Woe to the Victor

In presenting the expansion of the settlements as an achievement, Netanyahu is working against Israel's interests in ending the occupation and dividing the land.

Prime Minister Benjamin Netanyahu emerged pleased from the three-way summit in New York this week. In an interview with Haaretz correspondent Natasha Mozgovaya, Netanyahu boasted of his diplomatic achievements: "[Obama] said something we had been seeking for six months, that we have to meet and begin the diplomatic process without preconditions."

Netanyahu was encouraged by the fact that the U.S. president gave in on the demand for a total freeze on settlements and by the agreement of Palestinian President Mahmoud Abbas to come to the summit despite the conditions he had set for renewal of talks with Israel not being met.

In the interview, Netanyahu quoted Obama's remarks about Israel as a Jewish state and Obama's praise for the removal of roadblocks in the West Bank, describing them as a manifestation of support for the government's policies. At the same time, Netanyahu does not take seriously Obama's statements that the continuation of settlements is not legitimate and that the establishment of a Palestinian state will end the occupation that began in 1967. Netanyahu described these statements as a recycling of old American formulas, "which previous governments in Israel adopted."

Netanyahu ignored Obama's public scolding of both Israelis and Palestinians, and the warning that the American president's patience would run out if the diplomatic freeze persisted.

It is only natural for Netanyahu to accentuate the points of agreement with Obama and attempt to soften their disagreements. That is the way of politicians, especially prime ministers in Israel, who depend on American support.

But Netanyahu's joy of victory is worrisome. The prime minister went to the summit and is returning today to Israel without having renewed negotiations with the Palestinians. His meeting with Obama and Abbas did not produce agreements or practical results that give hope for a solution to the conflict. Rather, it only sharpened the differences and increased the lack of faith between the peoples.

Netanyahu is having trouble persuading others that his declared support for a two-state solution was anything more than lip service, intended to get rid of American pressure; that his call for negotiations "without preconditions" is anything other than an attempt to stall for time with useless talks.

Netanyahu sees the renewal of talks as a safety valve for international pressure on Israel, and is using it as a reason for his demand that Western leaders bury the Goldstone Commission report on Operation Cast Lead.

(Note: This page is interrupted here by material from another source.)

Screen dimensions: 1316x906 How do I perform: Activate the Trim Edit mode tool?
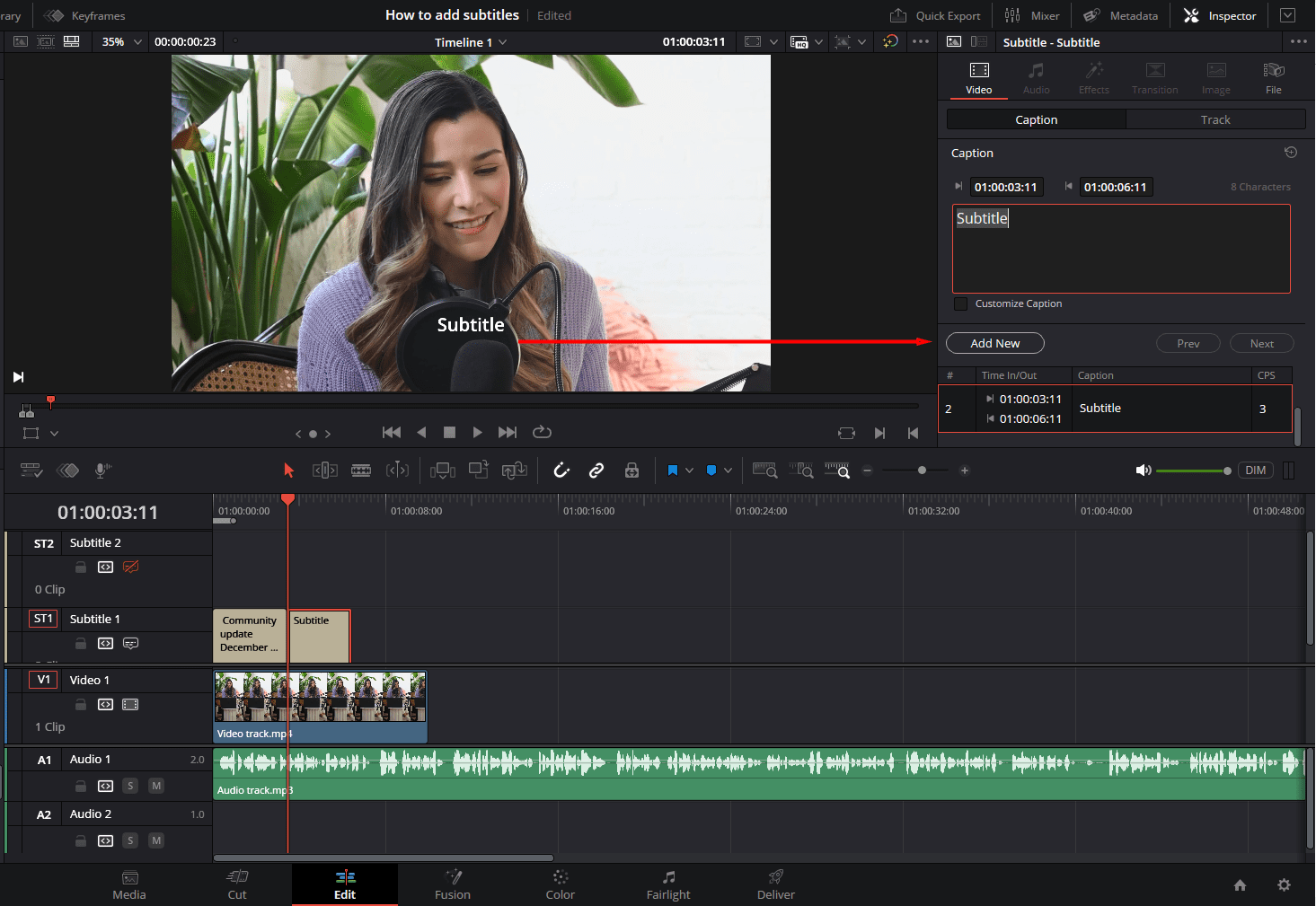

At the same time, he has entrenched himself behind hawkish positions on the essential issues and insists that the development of the settlements continue.

Netanyahu talks about peace, but identifies with Foreign Minister Avigdor Lieberman's position that an arrangement based on a two-state solution is impossible.

By presenting Obama as a weak president, who folded in the face of Israel's refusal to freeze settlements, and Abbas as refusing peace, Netanyahu is signaling to his political base in Likud and the right-wing parties. However, he risks missing the opportunity presented by Obama's election for a renewal of the peace process and a solution to the Israel-Arab conflict.

In presenting the expansion of the settlements as an achievement, Netanyahu is working against Israel's interests in ending the occupation and dividing the land. His momentary "victory" might be the country's loss.